9 February 2015

Foxcatcher


Bennett Miller's latest offering is a Palme d'Or winner for Best Director and a multi-Academy Awards nominee - and I really liked Moneyball so the expectations were high going in, but unfortunately, it was not as great as to be expected.

As a film, it felt lost and disjointed. Does Miller want to do a sports - wrestling - film, or a character study? And if the latter, who is the focus on? Steve Carell's John du Pont or Channing Tatum's Mark Schultz? There never really was a clear focus.

I appreciate the fact that Miller did not show everything but trust in the audience to be intelligent enough to follow, however, in the end, it felt like a true-crime retelling (think: FX's Fargo) rather than an intelligent exploration into the psyche of the persons involved. Writers E Max Frye and Dan Futterman script was filled with too much assumptions - for which Miller also expected the audience to make - regarding the characters actions and motivations.
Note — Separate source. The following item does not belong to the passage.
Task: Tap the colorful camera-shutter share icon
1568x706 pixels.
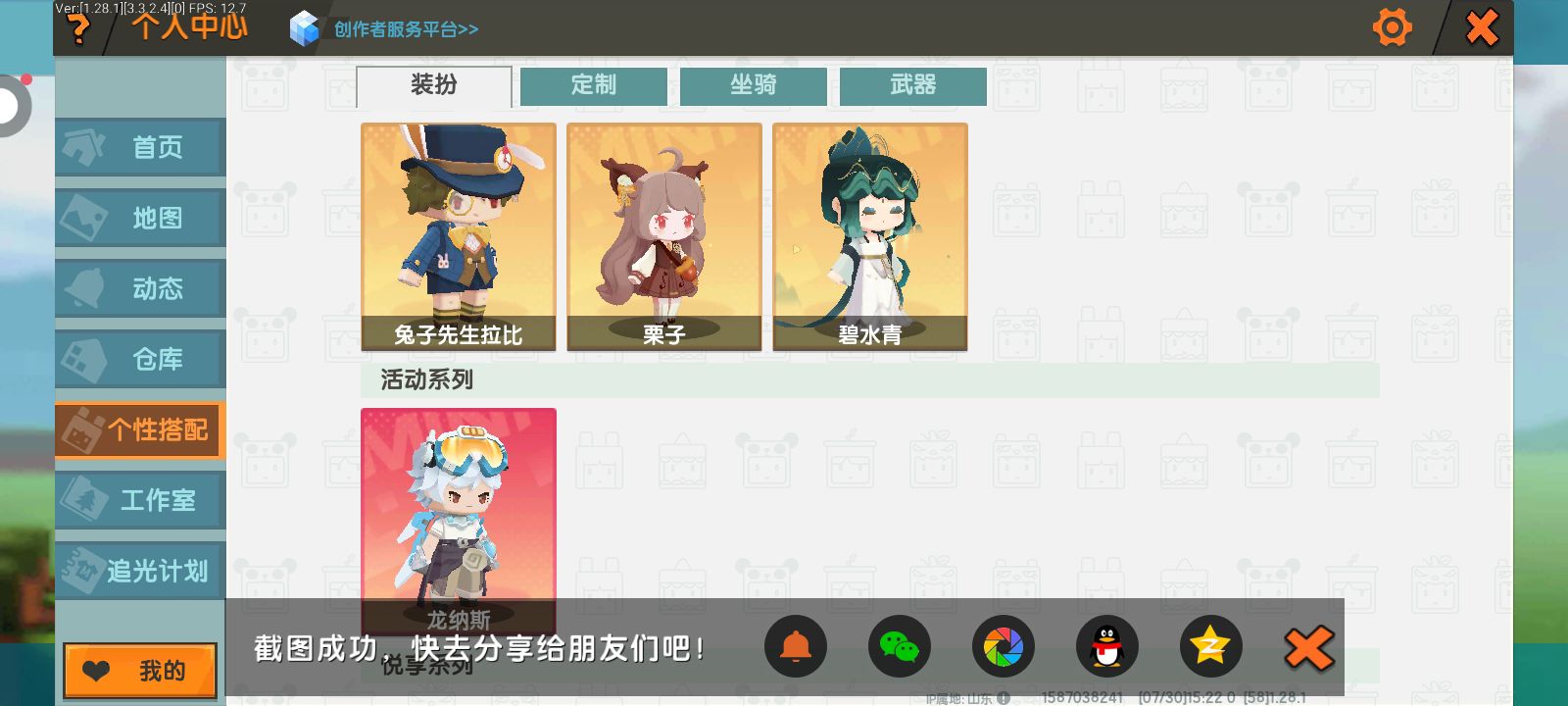Action: [1004, 646]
Then we come to the acting.

Carell definitely showed that he can do drama, but is he getting recognised for being a good actor or for being a better actor than what most people expected him to be? His portrayal of du Pont was constant throughout, and with the aid of the prosthetic nose, Carell was seldom glimpsed, but his - and Miller's choice - to inject du Pont's speech with that slow, monotonous and passionless drawl was a bad one. Even his character, as pointed out above, was not fleshed fully and many a times, we are left to just assume which made his character disturbingly one-dimensional. And again, Jake Gyllenhaal was robbed.

If the show was about Mark Schultz, then - sorry - a better actor than Tatum should have been approached for the role. Tatum did a good job, but not a great one. Like Bradley Cooper in American Sniper, keeping silent with a thousand yard stare but blank eyes does not a good actor maketh (see how Marion Cotillard does it in almost any of her works). But then again, this was not really Schultz's story, or was it?

Ruffalo was the only saving grace, but mainly because his character was the most straight-forward, Family always first. Oh wait, his brother was sometimes first and sometimes second.

In all, a good movie with a fascinating story somewhere within.